Though the irresponsible practice of deforestation has taken its toll in North America and other parts of the world, there are still plenty of opportunities for responsible timber harvesting in these prime areas of the country. With the vastly improved forest management practices required of today's loggers, the harvesting of timber (while not necessarily “good” for the environment) doesn't have nearly the negative environmental impact it once did.

Distance from the Sawmill

Another hugely important variable in determining the potential profit from a timber harvest is the proximity (distance) of the site from the final destination of the trees – the sawmill.

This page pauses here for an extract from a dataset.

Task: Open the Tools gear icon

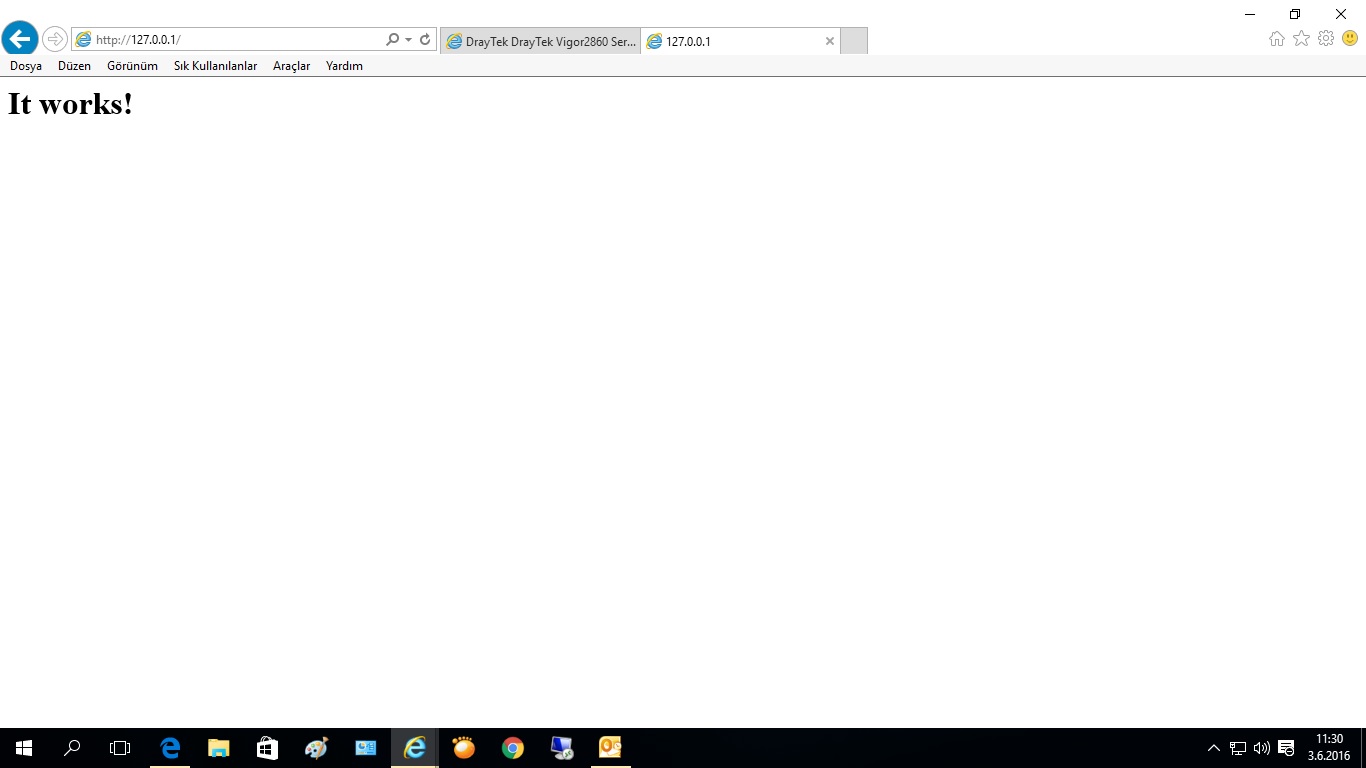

So you have a property that is densely packed with massive hardwood trees that would sell for top dollar? That's great – but if it's located a thousand miles from the nearest sawmill, it doesn't matter.

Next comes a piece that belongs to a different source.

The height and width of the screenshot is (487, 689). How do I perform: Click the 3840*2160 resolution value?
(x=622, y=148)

Truck_load_of_ponderosa_pine,_Edward_Hines_Lumber_Co,_operations_in_Malheur_National_Forest,_Grant_County,_Oregon,_July_1942Trees are heavy things, and the typical harvest requires significant amounts of machinery and manpower to transport them to the nearest sawmill. This is typically the biggest human bottleneck and obstacle to a successful (and profitable) timber harvest.

One way to find out if there's a sawmill near your property is to search for one on a sawmill locating services like Wood-Mizer or PortableSawmill.info. Granted, knowing the location of the nearest sawmill won't give you any conclusive answers as to the cost of harvesting your timber – but it's at least worth checking to get a ballpark idea on where the nearest sawmill is located.

If you choose to hire a forestry consultant, this is something they'll be able to offer significant help with.

Does Your Property Have Valuable Timber?

Ultimately, regardless of how large your property is, where it's located, what kinds of trees are situated on it and how big they are – the only way to know with certainty what the timber on your land is worth – ask a specialist.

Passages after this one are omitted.